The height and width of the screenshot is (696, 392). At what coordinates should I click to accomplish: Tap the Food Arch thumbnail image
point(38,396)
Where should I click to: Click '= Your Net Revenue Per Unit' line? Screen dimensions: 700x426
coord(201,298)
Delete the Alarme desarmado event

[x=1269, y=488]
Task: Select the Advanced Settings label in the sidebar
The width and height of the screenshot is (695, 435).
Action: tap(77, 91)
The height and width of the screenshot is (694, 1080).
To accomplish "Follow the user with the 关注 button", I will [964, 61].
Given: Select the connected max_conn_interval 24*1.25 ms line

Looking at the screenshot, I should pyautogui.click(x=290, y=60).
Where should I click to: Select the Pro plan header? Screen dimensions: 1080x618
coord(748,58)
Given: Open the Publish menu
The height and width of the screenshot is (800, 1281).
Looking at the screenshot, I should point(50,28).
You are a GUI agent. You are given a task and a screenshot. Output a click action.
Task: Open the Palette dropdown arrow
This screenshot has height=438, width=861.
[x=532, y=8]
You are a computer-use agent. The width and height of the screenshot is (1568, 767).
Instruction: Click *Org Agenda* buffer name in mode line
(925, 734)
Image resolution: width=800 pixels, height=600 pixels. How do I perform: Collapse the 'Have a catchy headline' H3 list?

- **DESCRIPTION OF THE TASK**: Would you please repeat the entire listing, line for line?

- **YOUR RESPONSE**:
The height and width of the screenshot is (696, 392). At what coordinates should I click to accomplish: Tap the Food Arch thumbnail image
point(38,396)
Where should I click to: Click '= Your Net Revenue Per Unit' line? Screen dimensions: 700x426
coord(201,298)
Delete the Alarme desarmado event

[x=1269, y=488]
Task: Select the Advanced Settings label in the sidebar
The width and height of the screenshot is (695, 435).
Action: tap(77, 91)
The height and width of the screenshot is (694, 1080).
To accomplish "Follow the user with the 关注 button", I will [964, 61].
Given: Select the connected max_conn_interval 24*1.25 ms line

Looking at the screenshot, I should pyautogui.click(x=290, y=60).
Where should I click to: Select the Pro plan header? Screen dimensions: 1080x618
coord(748,58)
Given: Open the Publish menu
The height and width of the screenshot is (800, 1281).
Looking at the screenshot, I should point(50,28).
You are a GUI agent. You are given a task and a screenshot. Output a click action.
Task: Open the Palette dropdown arrow
This screenshot has height=438, width=861.
[x=532, y=8]
You are a computer-use agent. The width and height of the screenshot is (1568, 767).
Instruction: Click *Org Agenda* buffer name in mode line
(925, 734)
Image resolution: width=800 pixels, height=600 pixels. How do I perform: Collapse the 'Have a catchy headline' H3 list?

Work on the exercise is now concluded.